(Extracted data entries)
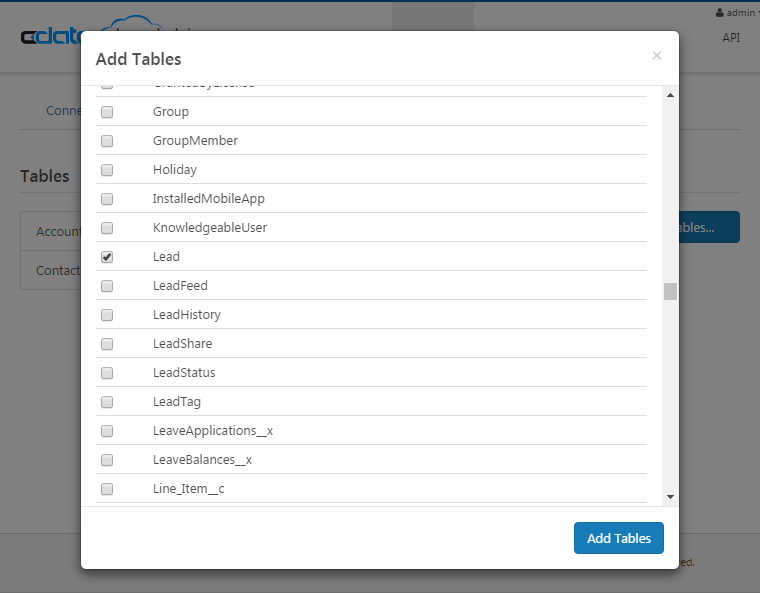Check the LeadShare checkbox
Image resolution: width=760 pixels, height=593 pixels.
107,344
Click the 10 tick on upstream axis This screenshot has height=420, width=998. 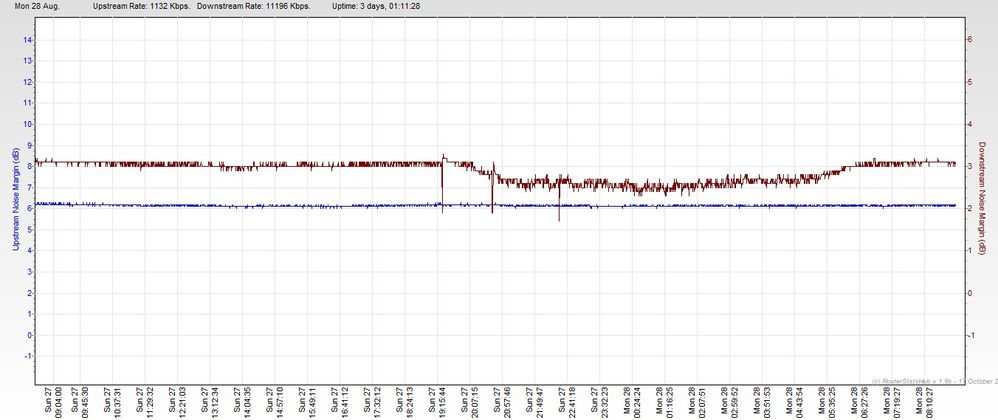coord(30,124)
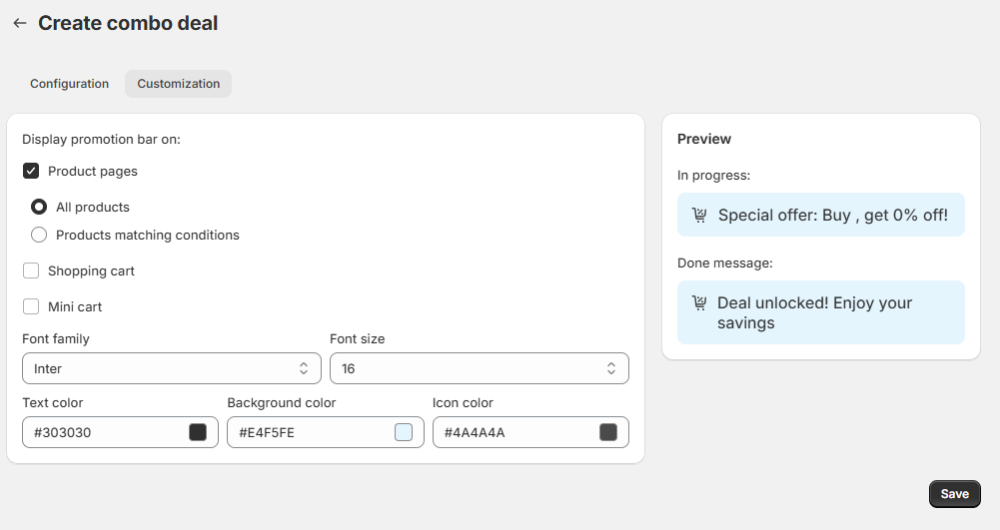Screen dimensions: 1000x530
Task: Open the Icon color swatch picker
Action: (x=608, y=433)
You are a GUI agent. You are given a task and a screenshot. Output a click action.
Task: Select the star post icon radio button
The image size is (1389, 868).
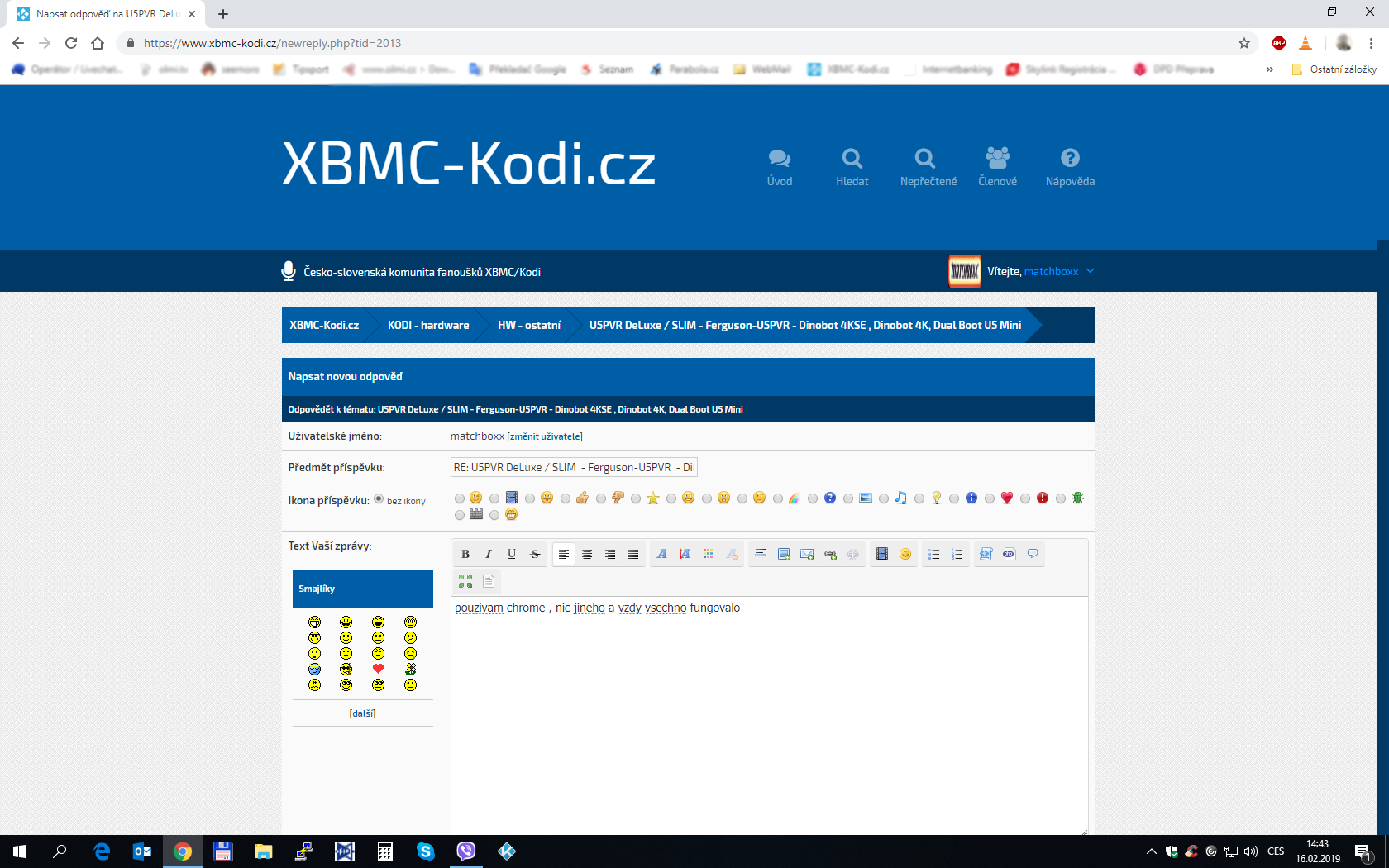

* **ABOUT THIS TASK**:
Please give a word-for-word transcript of the lines from the one holding "Task: Select the star post icon radio button" through the final line of the entries, both ends kept, with no pictures.

* **COMPLETED TASK**:
Task: Select the star post icon radio button
The image size is (1389, 868).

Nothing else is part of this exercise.